The provisions adopted by the Commission to define career offender status wind a tortuous route through the Guidelines. The term “career offender” itself is defined as follows:

A defendant is a career offender if (1) the defendant was at least eighteen years old at the time of the instant offense, (2) the instant offense of conviction is a felony that is either a crime of violence or a controlled substance offense, and (3) the defendant has at least two prior felony convictions of either a crime of violence or a controlled substance offense.
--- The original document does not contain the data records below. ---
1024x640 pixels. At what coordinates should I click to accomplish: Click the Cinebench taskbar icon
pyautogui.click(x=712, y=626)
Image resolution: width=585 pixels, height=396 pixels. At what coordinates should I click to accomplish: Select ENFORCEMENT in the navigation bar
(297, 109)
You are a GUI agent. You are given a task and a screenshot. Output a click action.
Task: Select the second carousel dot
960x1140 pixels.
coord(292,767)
*1024Guidelines § 4B1.1 (emphasis added). For these purposes, “two prior felony convictions” is defined to mean that

(A) the defendant committed the instant offense subsequent to sustaining at least two felony convictions of either a crime of violence or a controlled substance offense (i.e., two felony convictions of a crime of violence, two felony convictions of a controlled substance offense, or one felony conviction of a crime of violence and one felony conviction of a controlled substance offense), and (B) the sentences for at least two of the aforementioned felony convictions are counted separately under the provisions of Part A of this Chapter.
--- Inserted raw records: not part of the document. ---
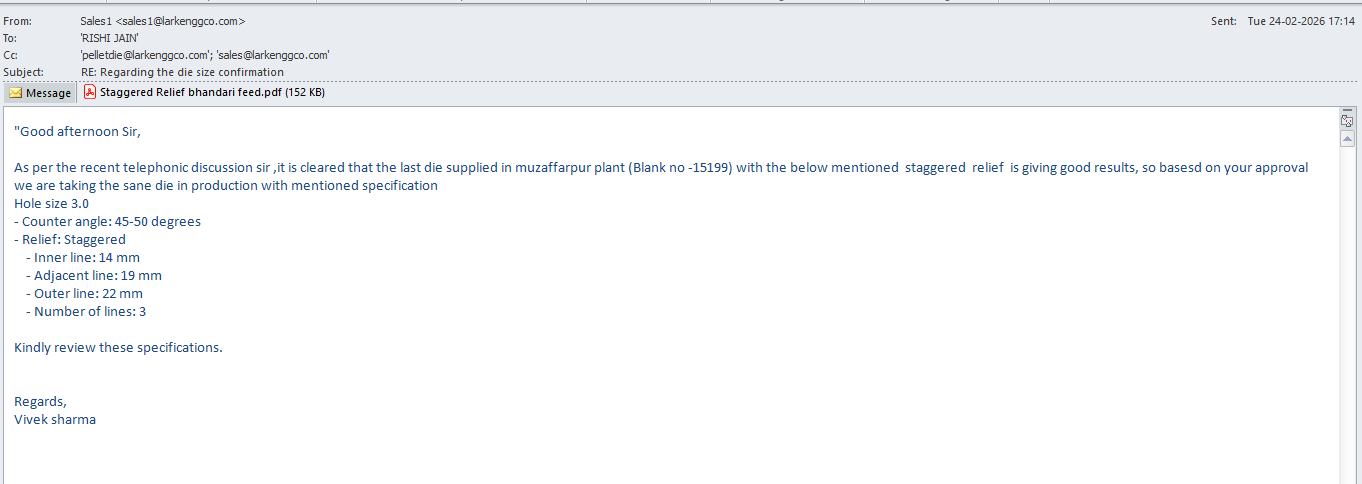Click the split bar handle above the ruler icon

coord(1347,109)
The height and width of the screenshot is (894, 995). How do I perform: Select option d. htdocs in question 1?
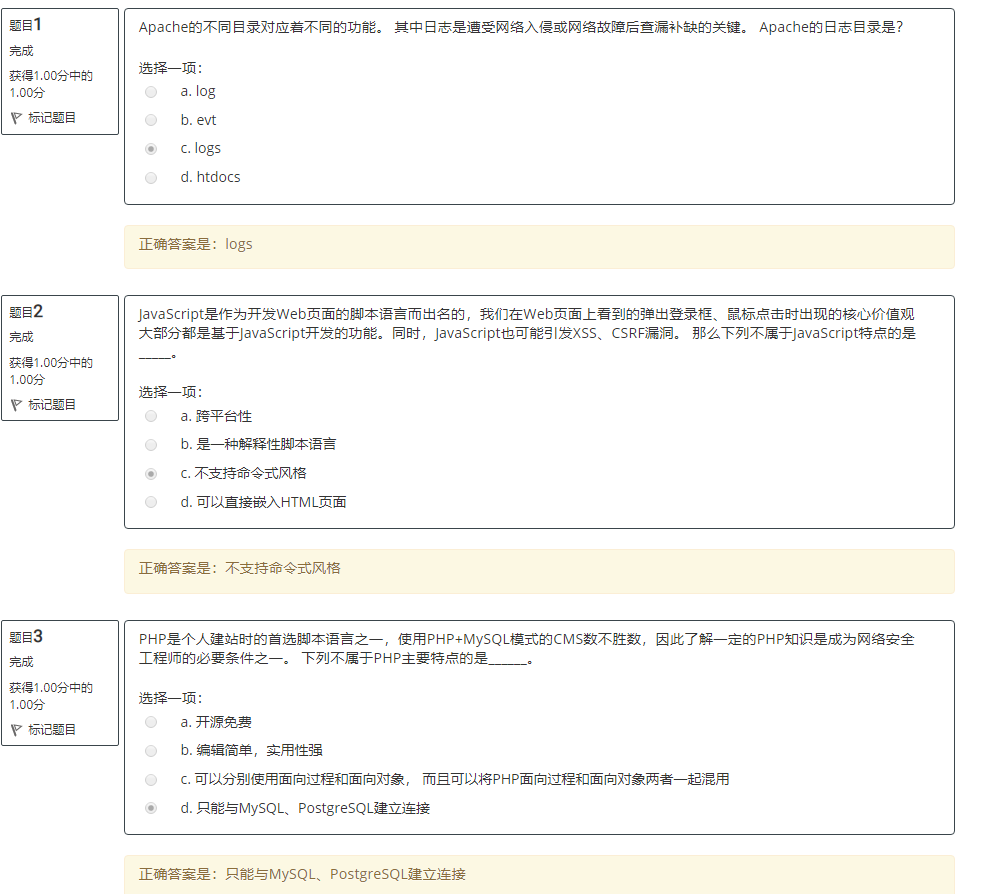pos(151,177)
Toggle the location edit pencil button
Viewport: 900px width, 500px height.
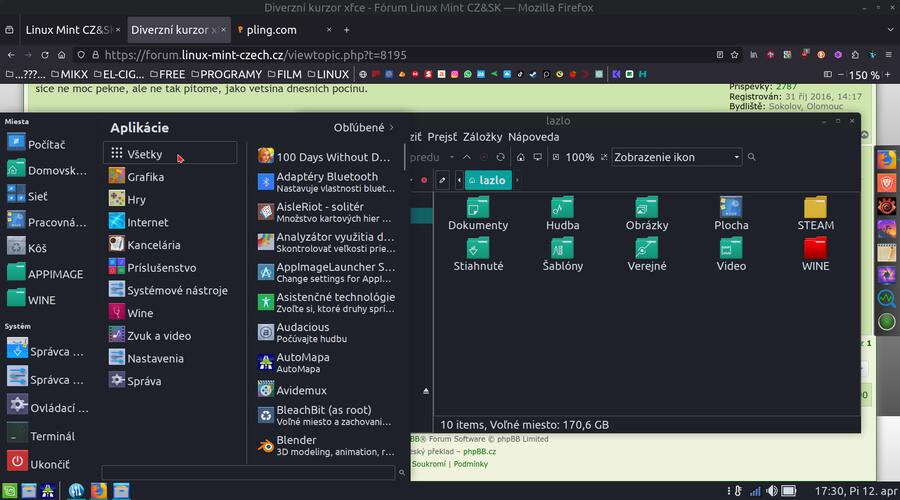tap(442, 181)
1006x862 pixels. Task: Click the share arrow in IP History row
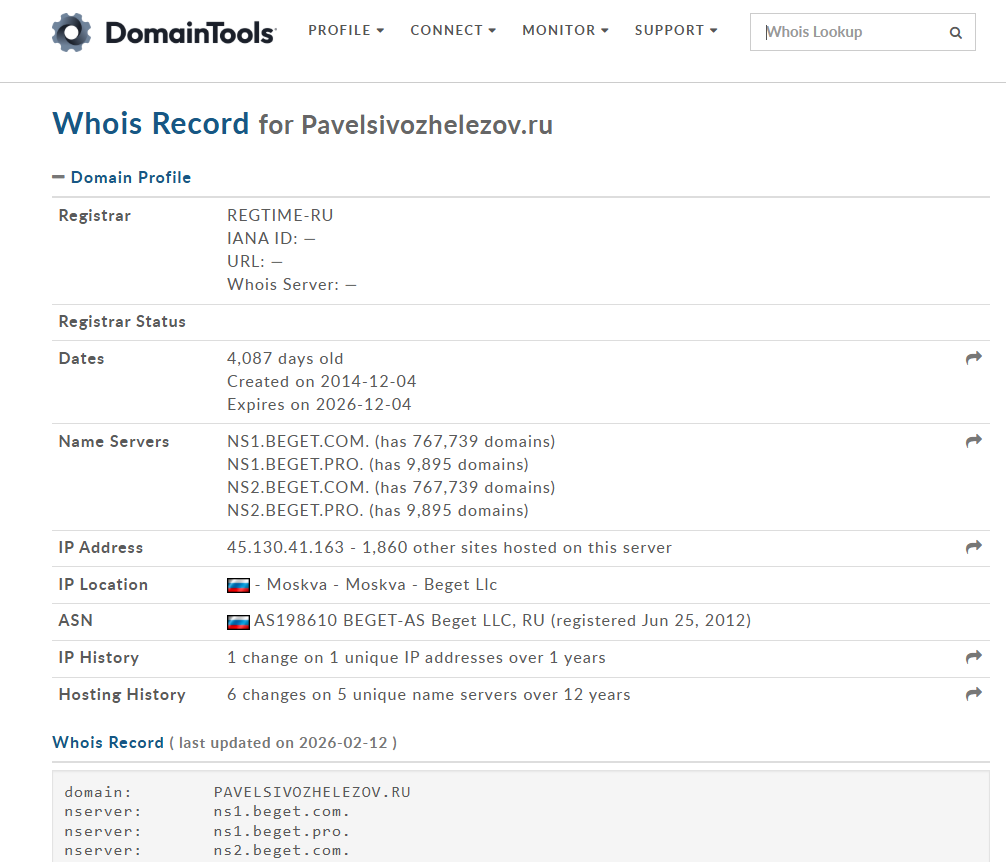(973, 657)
Guidelines § 4B1.2(3) (emphasis added). In explaining whether a defendant’s “felony convictions are counted separately,” Application Note 4 to § 4B1.2 refers to Guidelines § 4A1.2, which provides that

[p]rior sentences imposed in unrelated cases are to be counted separately. Pri- or sentences imposed in related cases are to be treated as one sentence for purposes of the criminal history.... Guidelines § 4A1.2(a)(2) (emphasis add-

ed). Finally, the commentary to this section describes the meaning of the term “related cases”:

Related Cases. Cases are considered related if they (1) occurred on a single occasion, (2) were part of a single common scheme or plan, or (3) were consolidated for trial or sentencing.

Guidelines § 4A1.2 Application Note 3.

The net effect of this chain of provisions, for purposes of the present case, is that if the two violent crimes of which a defendant has previously been convicted are related because they were part of a single common scheme or plan, those prior convictions do not subject him or her to treatment as a career offender. The Guidelines direct us no further; they do not define “single common scheme or plan” or elaborate on what type of scheme or plan suffices to make a multiple offender not a career offender.

Nor do the Guidelines make clear whether other conditions might suffice to make prior felony convictions sufficiently “related” to require their treatment as one for purposes of a defendant’s criminal history. Although Guidelines § 4A1.2 Application Note 3, quoted above, states three circumstances in which cases will be considered “related,” there is no extrinsic evidence that the Commission intended those three circumstances to be exhaustive. Nonetheless, while we do not foreclose the possibility that “related cases” might have a broader meaning than that identified in Application Note 3, we emphasize that any interpretation must be consistent with congressional intent to ensure that repeat perpetrators of violent crimes and repeat drug traffickers receive prison terms at or near the statutory maximum.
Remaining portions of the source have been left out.